Poważny wypadek legendy kolarstwa. To może być koniec jego kariery

Getty Images / Dario Belingheri / Na zdjęciu: Christopher Froome
Getty Images / Dario Belingheri / Na zdjęciu: Christopher Froome

Christopher Froome miał poważny wypadek podczas treningu we Francji i został przetransportowany helikopterem do szpitala. Brytyjczyk miał kilka lat temu podobny wypadek, po którym już nie powrócił do dawnej dyspozycji.

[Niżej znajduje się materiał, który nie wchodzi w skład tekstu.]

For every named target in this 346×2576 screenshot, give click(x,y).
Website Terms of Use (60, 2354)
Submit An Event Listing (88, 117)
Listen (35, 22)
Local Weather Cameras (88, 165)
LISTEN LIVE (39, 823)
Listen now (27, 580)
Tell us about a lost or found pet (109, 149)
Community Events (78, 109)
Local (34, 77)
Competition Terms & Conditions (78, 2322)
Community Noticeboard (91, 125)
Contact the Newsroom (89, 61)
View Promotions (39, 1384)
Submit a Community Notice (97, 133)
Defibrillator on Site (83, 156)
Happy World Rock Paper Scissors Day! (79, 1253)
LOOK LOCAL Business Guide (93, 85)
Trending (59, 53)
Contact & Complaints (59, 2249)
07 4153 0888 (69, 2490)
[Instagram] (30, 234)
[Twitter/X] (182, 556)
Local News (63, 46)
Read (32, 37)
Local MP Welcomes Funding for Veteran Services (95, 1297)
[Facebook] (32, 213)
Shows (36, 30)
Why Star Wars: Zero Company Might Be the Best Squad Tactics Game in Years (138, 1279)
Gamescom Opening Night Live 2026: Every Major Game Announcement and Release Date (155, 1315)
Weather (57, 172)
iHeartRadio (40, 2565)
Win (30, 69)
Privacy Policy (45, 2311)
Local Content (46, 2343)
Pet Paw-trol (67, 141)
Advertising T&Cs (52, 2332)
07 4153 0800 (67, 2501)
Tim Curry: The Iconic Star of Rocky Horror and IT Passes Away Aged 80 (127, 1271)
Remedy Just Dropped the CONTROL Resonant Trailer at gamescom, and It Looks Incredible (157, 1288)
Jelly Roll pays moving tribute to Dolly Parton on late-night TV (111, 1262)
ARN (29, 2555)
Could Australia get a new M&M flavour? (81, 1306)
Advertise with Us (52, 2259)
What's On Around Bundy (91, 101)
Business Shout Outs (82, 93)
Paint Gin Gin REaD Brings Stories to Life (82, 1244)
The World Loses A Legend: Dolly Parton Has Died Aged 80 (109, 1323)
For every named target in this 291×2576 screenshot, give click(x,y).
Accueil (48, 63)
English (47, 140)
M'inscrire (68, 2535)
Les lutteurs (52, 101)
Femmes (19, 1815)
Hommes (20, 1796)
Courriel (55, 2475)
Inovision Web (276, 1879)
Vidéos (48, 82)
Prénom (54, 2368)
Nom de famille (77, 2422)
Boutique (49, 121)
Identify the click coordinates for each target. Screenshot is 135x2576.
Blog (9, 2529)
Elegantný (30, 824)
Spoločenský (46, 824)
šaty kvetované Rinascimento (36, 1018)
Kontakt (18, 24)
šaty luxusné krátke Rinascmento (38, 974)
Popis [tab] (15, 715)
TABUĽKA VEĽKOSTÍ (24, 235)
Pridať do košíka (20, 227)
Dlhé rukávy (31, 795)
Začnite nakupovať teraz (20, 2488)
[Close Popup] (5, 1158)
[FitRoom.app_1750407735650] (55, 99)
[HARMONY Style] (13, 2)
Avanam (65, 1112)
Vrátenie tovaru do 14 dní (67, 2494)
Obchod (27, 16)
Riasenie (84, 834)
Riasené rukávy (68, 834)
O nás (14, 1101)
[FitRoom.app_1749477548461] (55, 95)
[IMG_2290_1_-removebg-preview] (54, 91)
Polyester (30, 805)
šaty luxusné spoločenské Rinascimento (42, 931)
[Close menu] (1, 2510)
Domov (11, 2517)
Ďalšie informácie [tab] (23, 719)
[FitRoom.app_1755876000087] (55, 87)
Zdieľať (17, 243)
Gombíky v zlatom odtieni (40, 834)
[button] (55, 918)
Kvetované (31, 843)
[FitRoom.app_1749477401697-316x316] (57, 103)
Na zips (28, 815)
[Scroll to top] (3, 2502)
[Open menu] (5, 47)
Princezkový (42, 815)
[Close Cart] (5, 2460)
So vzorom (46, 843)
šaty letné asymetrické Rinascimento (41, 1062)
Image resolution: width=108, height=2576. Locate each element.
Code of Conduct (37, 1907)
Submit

Jak poinformowała drużyna Israel - Premier Tech czterokrotny zwycięzca Tour de France Christopher Froome miał w środę poważny wypadek podczas treningu w okolicach miejscowości Saint-Raphael na Lazurowym Wybrzeżu. Wskutek poniesionych obrażeń kolarz został przetransportowany śmigłowcem do szpitala w Tulonie, ale wiemy też, że w chwili wypadku nie stracił przytomności i był w kontakcie z ratownikami. Ze wstępnych informacji wynika, że u kolarza zdiagnozowano odmę płucną, 5 złamanych żeber i pęknięcie w odcinku lędźwiowym kręgosłupa, który zostanie zoperowany w czwartek po południu. Na szczęście stan Froome'a jest stabilny i nie doznał on urazów głowy. W wypadku nie brali udziału inni kolarze ani inne pojazdy.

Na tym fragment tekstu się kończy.